La musica panica di Tim Hecker

No Highs, nuovo album del sound designer canadese, è «una fuga dalla fuga dalla realtà»

Tim Hecker
Disco
pop
Tim Hecker
No Highs
Kranky
2023

Negli ultimi tempi affaccendato soprattutto sul fronte cinematografico, di recente per la colonna sonora dell’horror distopico del connazionale Brandon Cronenberg Infinity Pool, il 48enne produttore e sound designer canadese Tim Hecker torna adesso con No Highs, primo album a sé stante dalla doppietta costituita da Konoyo e Anoyo, datati rispettivamente 2018 e 2019.

Allora si era avvalso di strumentisti di musica tradizionale giapponese, quando in passato aveva realizzato alcuni dei suoi lavori più acclamati utilizzando quali fonti sonore l’organo a canne della Firkirkjan Church di Reykjavik, in Ravedeath, 1972 (2011), e le voci dell’Icelandic Choir Ensemble diretto dal compianto Jóhann Jóhannsson, rielaborando in Love Streams (2016) le polifonie del compositore franco fiammingo di epoca rinascimentale Josquin des Prez.

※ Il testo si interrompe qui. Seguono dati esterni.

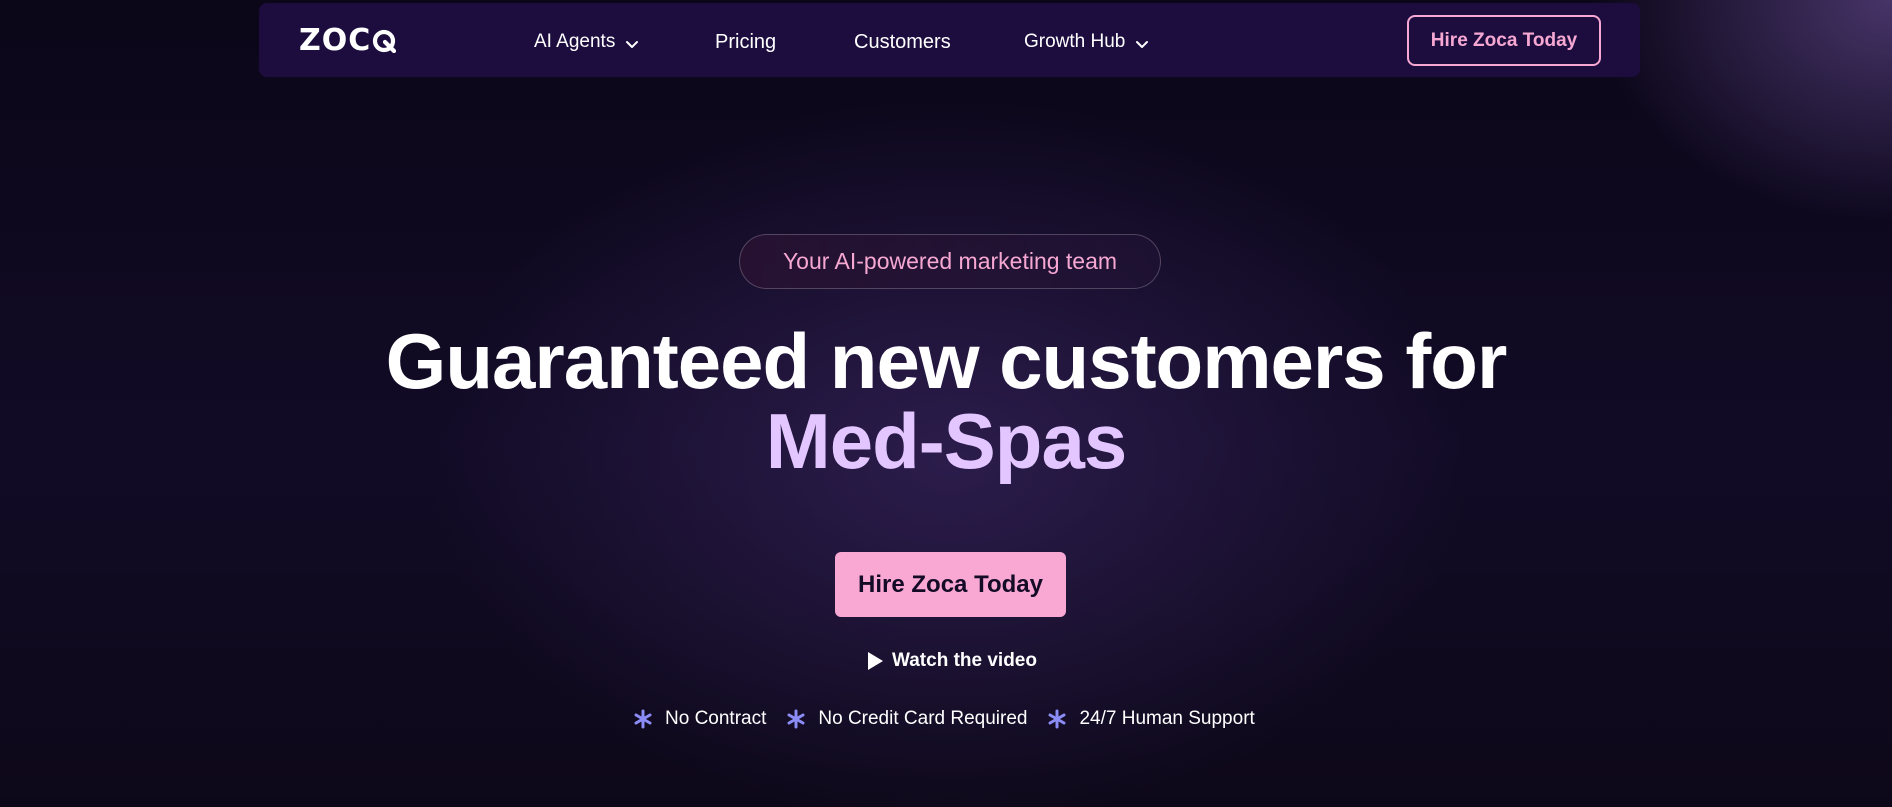  Describe the element at coordinates (923, 718) in the screenshot. I see `feature-label: No Credit Card Required` at that location.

Nella circostanza, viceversa, oltre alla dotazione di sintetizzatori e computer da lui stesso manovrati, si avvale soltanto dell’inconfondibile timbro dei sassofoni dello statunitense Colin Stetson, da tempo residente anch’egli in Canada.

Dovendo identificare un filo conduttore dell’opera, l’ha definita «una fuga dalla fuga dalla realtà», mentre i titoli di certi episodi, dallo sketch ambient “Pulse Depression” all’incalzante “Anxiety”, basato sull’intreccio fra la progressione minimalista disegnata dalle tastiere e gli echi sovrapposti dei fiati, sembra alludano agli affanni generati dai drammi che pervadono l’attualità.

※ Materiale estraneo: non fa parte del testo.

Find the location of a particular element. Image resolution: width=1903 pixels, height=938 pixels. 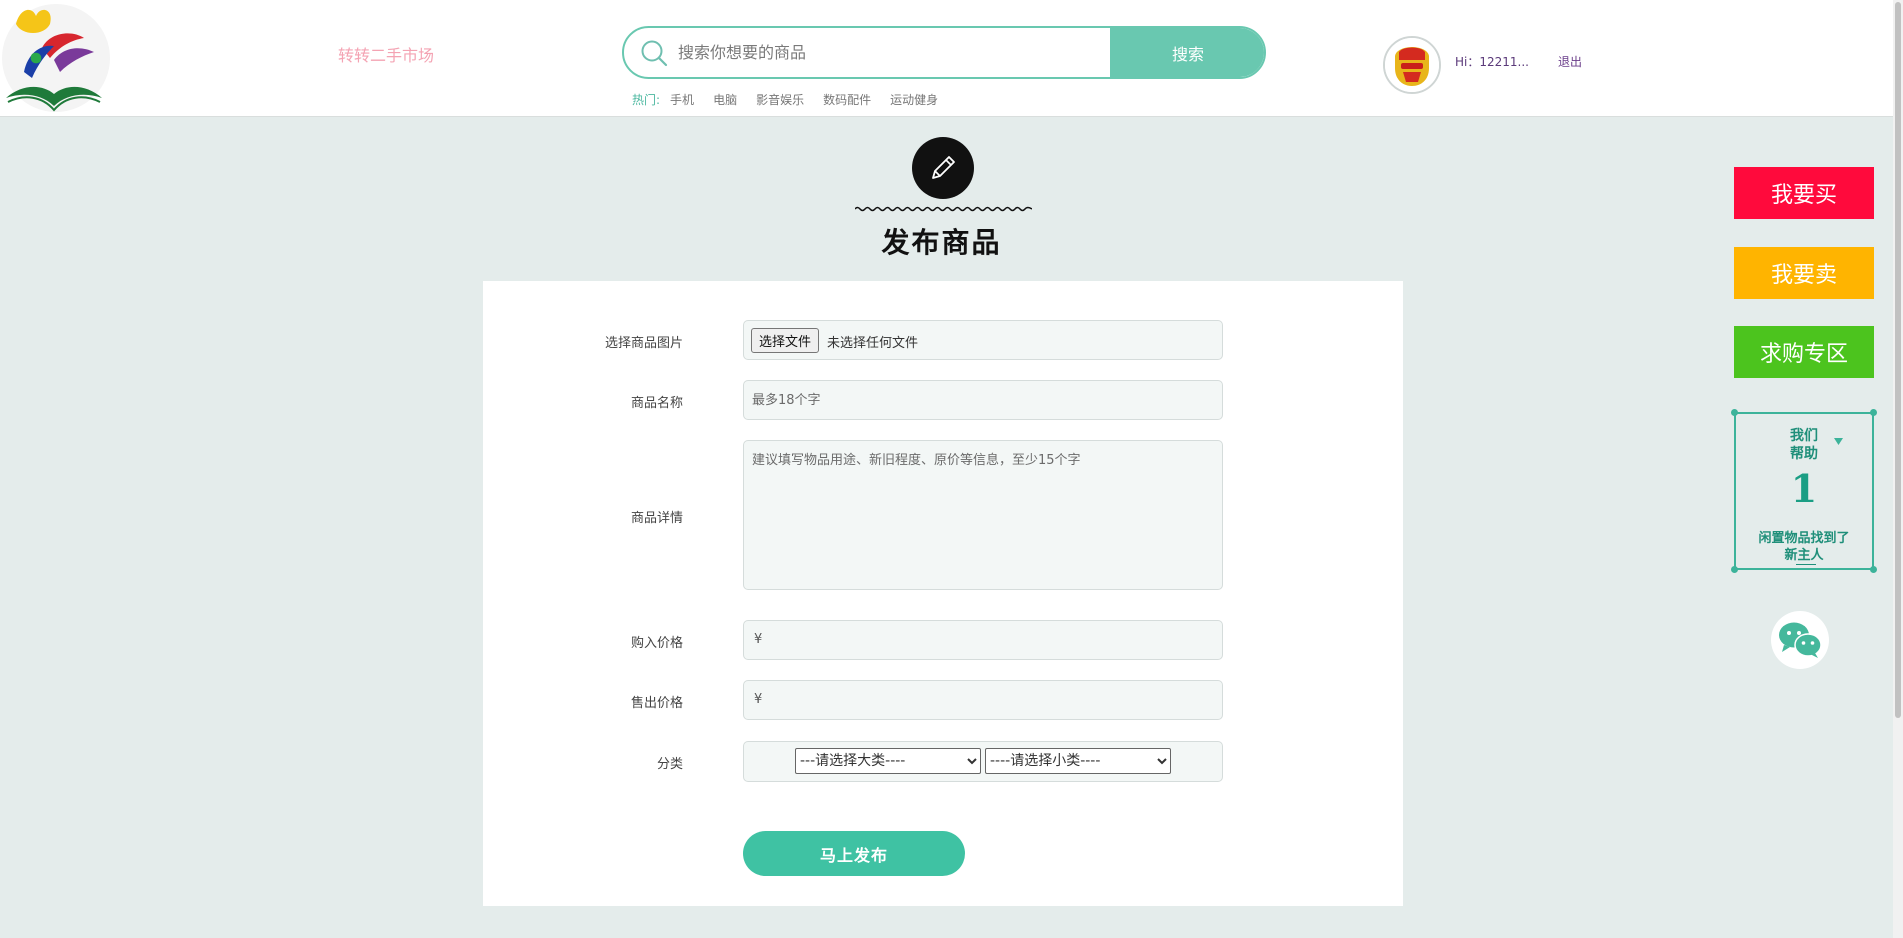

In apertura di sequenza troviamo invece “Monotony”, scandito da un’insistita pulsazione di pianoforte che prelude a un minaccioso crescendo dal pathos apocalittico: tema ripreso più avanti nell’omonima seconda parte, in cui giganteggiano le ance di Stetson, come avviene pure nel viaggio introspettivo di “In Your Mind”. Il repertorio alterna su quel canovaccio sfumature differenti, sconfinando in ambito neoclassico con “Glissalia”, evocando scenari glaciali nel conclusivo “Living Spa Water” e arrivando a sfiorare le geometrie elettroniche care ai “corrieri cosmici” tedeschi di mezzo secolo fa in “Lotus Light”.

Gli estimatori del linguaggio musicale di Tim Hecker sanno che se ne apprezzano gli effetti in particolare dal vivo, subendone – è il caso di dire – la soverchiante pressione acustica: esperienza d’ascolto praticabile nell’unica tappa italiana dell’imminente tournée europea, lunedì 24 all’auditorium Zanon di Udine.